Unlike real professional baseball however, the game ends when one team has 10 or more runs than the other team (win by domination, or "mercy" rule). Players can play either exhibition, regular season, all-star, or playoff games. It was one of the first video games to feature individual hitting abilities for each pitcher.

The most valuable (hitting) player in the game is Howard Johnson of the New York Mets. HoJo has the full capability in both running and hitting. He also has the ability to play infield and outfield.

It is considered to be one of the best baseball video games. Rant Sports rated it the eleventh best baseball video game in history.

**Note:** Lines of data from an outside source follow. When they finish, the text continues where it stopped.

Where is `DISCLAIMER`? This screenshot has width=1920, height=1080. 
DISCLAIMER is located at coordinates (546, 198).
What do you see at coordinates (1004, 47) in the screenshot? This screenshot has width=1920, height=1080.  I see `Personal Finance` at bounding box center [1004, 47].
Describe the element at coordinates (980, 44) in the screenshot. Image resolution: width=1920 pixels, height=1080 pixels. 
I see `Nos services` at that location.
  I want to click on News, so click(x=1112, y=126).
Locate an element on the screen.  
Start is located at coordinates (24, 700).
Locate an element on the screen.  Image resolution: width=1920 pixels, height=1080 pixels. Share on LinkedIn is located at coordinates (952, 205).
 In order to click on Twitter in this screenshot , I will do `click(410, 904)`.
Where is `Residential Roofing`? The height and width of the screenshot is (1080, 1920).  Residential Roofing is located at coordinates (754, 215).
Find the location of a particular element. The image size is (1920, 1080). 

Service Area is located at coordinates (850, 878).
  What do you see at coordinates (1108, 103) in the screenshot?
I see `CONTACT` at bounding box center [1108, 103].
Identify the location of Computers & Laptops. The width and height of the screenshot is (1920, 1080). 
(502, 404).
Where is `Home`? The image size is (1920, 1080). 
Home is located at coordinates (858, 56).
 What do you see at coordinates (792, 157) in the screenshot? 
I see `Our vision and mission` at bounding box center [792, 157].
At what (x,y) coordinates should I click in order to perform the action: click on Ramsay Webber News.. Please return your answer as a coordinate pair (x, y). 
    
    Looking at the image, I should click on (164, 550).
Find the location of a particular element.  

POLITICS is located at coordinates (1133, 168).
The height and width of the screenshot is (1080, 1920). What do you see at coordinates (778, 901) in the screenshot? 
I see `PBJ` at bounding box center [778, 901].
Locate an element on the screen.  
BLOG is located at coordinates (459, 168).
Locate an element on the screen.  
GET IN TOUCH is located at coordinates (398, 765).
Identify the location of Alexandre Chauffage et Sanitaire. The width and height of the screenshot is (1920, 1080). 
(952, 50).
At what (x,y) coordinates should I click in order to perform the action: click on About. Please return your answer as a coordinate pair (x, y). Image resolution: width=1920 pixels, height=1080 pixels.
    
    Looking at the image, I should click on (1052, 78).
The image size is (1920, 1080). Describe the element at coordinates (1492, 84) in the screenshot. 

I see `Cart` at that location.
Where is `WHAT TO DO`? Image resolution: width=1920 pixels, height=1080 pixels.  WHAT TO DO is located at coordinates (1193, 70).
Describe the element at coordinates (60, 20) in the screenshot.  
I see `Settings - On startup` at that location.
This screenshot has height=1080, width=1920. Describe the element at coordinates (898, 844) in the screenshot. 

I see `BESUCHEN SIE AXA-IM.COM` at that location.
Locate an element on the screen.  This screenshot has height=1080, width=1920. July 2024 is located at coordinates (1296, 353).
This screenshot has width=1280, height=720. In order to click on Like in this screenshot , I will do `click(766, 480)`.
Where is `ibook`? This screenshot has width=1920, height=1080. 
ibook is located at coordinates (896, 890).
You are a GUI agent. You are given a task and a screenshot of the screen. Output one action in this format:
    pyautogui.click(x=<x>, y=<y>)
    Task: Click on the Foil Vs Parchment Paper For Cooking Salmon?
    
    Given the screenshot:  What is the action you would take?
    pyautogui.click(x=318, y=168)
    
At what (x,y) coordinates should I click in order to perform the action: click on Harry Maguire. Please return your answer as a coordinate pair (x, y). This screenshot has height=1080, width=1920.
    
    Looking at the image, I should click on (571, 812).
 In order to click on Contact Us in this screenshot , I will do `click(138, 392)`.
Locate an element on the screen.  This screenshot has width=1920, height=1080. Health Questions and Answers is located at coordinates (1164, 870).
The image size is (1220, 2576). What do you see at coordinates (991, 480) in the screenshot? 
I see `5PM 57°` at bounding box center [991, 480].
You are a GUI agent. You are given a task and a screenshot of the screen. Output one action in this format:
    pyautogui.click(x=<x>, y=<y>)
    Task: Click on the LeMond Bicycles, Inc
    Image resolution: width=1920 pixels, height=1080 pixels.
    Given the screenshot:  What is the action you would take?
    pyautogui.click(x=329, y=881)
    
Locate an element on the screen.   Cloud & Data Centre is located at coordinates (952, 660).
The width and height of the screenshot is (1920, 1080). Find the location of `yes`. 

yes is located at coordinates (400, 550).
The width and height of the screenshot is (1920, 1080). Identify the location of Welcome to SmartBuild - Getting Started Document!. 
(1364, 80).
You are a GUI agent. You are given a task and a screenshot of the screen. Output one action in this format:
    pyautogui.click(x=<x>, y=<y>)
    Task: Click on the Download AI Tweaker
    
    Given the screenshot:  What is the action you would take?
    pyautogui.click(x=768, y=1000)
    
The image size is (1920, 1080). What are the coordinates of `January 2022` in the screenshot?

Stack rated the game as one of the top 10 video baseball games of all time. Bleacher Report rated Sports Talk Baseball as the twelfth best baseball video game of all time and referred to it as a "gem."

==Features==

- Rosters updated for the 1992 season
- Statistics from the 1991 Major League Baseball season
- All-Star game rosters could be edited, allowing one to create their own team from players from both leagues, including the ability to have multiples of the same player
- Different batting stances
- Submarine-style pitchers

==Other information==

===Live play-by-play commentary===
Sports Talk Baseball featured Sega's sports talk speech synthesis for running commentary of each in-game play. It was their second game to feature this technology (Joe Montana II: Sports Talk Football being the first). In order to produce the running commentary, Sega contracted sports announcer Lon Simmons as well as the vocal reproduction company Electronic Speech Systems to record the unique phrases and play calls for the game. Being that several simple phrases had already been recorded in the previous game, much of Joe Montana II: Sports Talk Football's running commentary was reused for Sports Talk Baseball.

===Japanese version===
Instead of a running commentary, Super League '91 uses a constant soundtrack of Japanese drums during the game and a remix of the umpire voices to a techno tune at the main menu. There is no way to see any advanced statistics other than at the end of the game in the Japanese version (i.e., errors and hits). All the players are shown using hiragana with English letters being used only to show field position and the status of the player.

===Sonic the Hedgehog cameo===
If the ball is hit far enough, a black-and-white picture of Sonic the Hedgehog can be seen on a billboard with his name below it.